C’est le second et, jusqu’à date, le dernier procès en ce sens dans l’histoire d’Haïti. Le premier eut lieu sous l’administration du président Nord Alexis. A la grande différence, celui de dernier était engagé contre les anciens fonctionnaires du gouvernement de Tirésias Simon Sam et non contre ses collaborateurs qui pataugeaient dans la corruption. J. C. Duvalier, lui, eut le courage de faire arrêter et juger ses propres collaborateurs impliqués dans l’affaire des Timbres.
Cinquante ans plus tard, il reste un symbole de la lutte (parfois inachevée) contre la corruption au sein de l’administration publique haitienne. L’affaire débute par une commande officielle de timbres-poste reproduisant les aquarelles du naturaliste Jean-Jacques Audubon. Le marché, confié à une firme new-yorkaise, aurait été frauduleusement gonflé, provoquant un scandale financier et fiscal impliquant plusieurs hauts responsables.
Le gouvernement, sous pression, décide de traduire les suspects en justice. Parmi les inculpés figuraient des personnalités proches du pouvoir comme le secrétaire d’État au Commerce et à l’Industrie, le Dr Serge Fourcand, Frantz Leroy, Eugène et Pierre-Richard Maximilien, ainsi que Fritz Denis. Dès l’ouverture du procès, du 26 août au 8 septembre 1975, l’affaire fit grand bruit, attirant l’attention sur le commissaire du gouvernement Rodrigue Casimir et sur plusieurs ténors du barreau qui s’illustrèrent brillamment : Théodore Achille et Gérard Gourgue, entre autres.
Au terme des audiences, trois des inculpés : le Dr Fourcand, Fritz Denis et Pierre-Richard Maximilien furent relaxés pour absence de preuves. Les autres, condamnés à diverses peines, bénéficièrent néanmoins d’une grâce moins d’un an plus tard.
Un héritage contrasté
Le procès des Timbres fut présenté à l’époque comme un tournant , un État décidé à combattre la corruption et à rappeler que nul n’était intouchable.

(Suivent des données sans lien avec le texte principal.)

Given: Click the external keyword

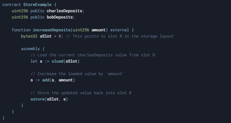Looking at the screenshot, I should [120, 30].
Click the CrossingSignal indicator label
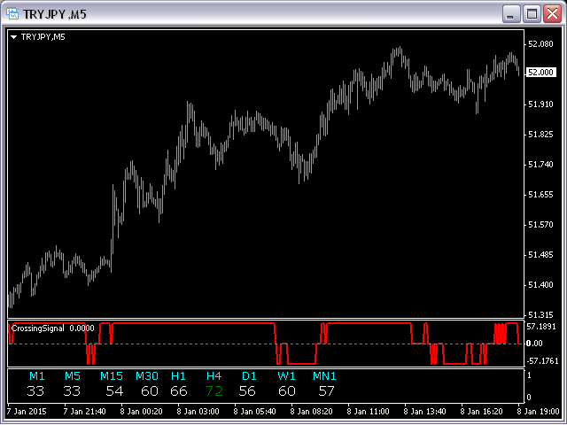The height and width of the screenshot is (425, 567). [38, 328]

Pourtant, la clémence finale accordée par le pouvoir nourrit les soupçons d’un procès avant tout politique, destiné à donner des gages de fermeté sans rompre réellement avec le système d’impunité.
Cinquante ans après, ce procès continue d’interroger. Pour les uns, il incarne une rareté historique : un moment où des dignitaires furent publiquement mis en accusation. Pour d’autres, il illustre les limites structurelles de la justice haïtienne, incapable d’aller au bout de ses propres verdicts.
En 2025, alors que la corruption demeure l’un des plus grands défis du pays, le souvenir du procès des Timbres revient comme une leçon incomplète ,un rappel que la justice ne doit pas être un instrument de circonstance, mais le fondement d’un véritable État de droit.